Hasta ahora, los estudios tradicionales de migración de ballenas se basaban en mapas bidimensionales, subestimando el esfuerzo real de estos grandes cetáceos. Sin embargo, una investigación reciente ha demostrado que las distancias que recorren pueden ser hasta un 20% mayores al considerar la curvatura de la Tierra y el movimiento vertical.
Las ballenas jorobadas, por ejemplo, migran cada año entre las zonas tropicales de cría y las frías aguas antárticas de alimentación. Utilizando transmisores satelitales, los científicos han podido seguir sus rutas, pero hasta ahora no se tenían en cuenta los desplazamientos en profundidad ni la geografía esférica de la Tierra.
El nuevo estudio, realizado por un equipo internacional liderado por Olaf Meynecke, revela que la distancia real recorrida puede superar los 14.000 kilómetros por temporada en algunas especies, mucho más de lo que se había estimado previamente con métodos convencionales.
Este hallazgo es crucial porque implica un mayor gasto energético para las ballenas durante su migración, lo que influye en su fisiología, capacidad reproductiva y supervivencia a largo plazo.
La geodesia, la ciencia que estudia la forma de la Tierra, fue clave para recalcular estos recorridos.
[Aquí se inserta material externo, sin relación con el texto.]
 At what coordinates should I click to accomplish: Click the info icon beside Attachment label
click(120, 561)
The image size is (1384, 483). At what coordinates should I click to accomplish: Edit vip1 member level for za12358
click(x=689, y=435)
Al integrar datos satelitales y modelado 3D, los investigadores pudieron estimar la ruta real, sumando tanto los desplazamientos horizontales como los verticales y la curvatura del planeta.
Por ejemplo, una ballena que bucea a grandes profundidades y vuelve a la superficie constantemente no sigue una línea recta sobre el mapa. Cada inmersión añade metros extra a su ruta, sumando decenas o cientos de kilómetros al trayecto final.
La corrección geodésica también se aplica a otras especies marinas y terrestres, pero en el caso de las ballenas, el efecto es especialmente relevante debido a la escala de sus migraciones y a sus hábitos de buceo prolongados.
Además, el estudio advierte que los modelos energéticos y las estimaciones de impacto ambiental deben revisarse, ya que subestimar la distancia recorrida implica errores en la valoración del gasto metabólico y la exposición a amenazas durante el viaje.
Este avance abre nuevas líneas de investigación para entender mejor la ecología de los grandes migradores marinos y ajustar las estrategias de conservación en un océano cada vez más afectado por el cambio climático y la actividad humana.
Con datos más precisos sobre la distancia real de las migraciones, los científicos pueden redefinir rutas críticas, identificar áreas clave de descanso y alimentación, y diseñar políticas de protección más efectivas para asegurar el futuro de estas especies emblemáticas.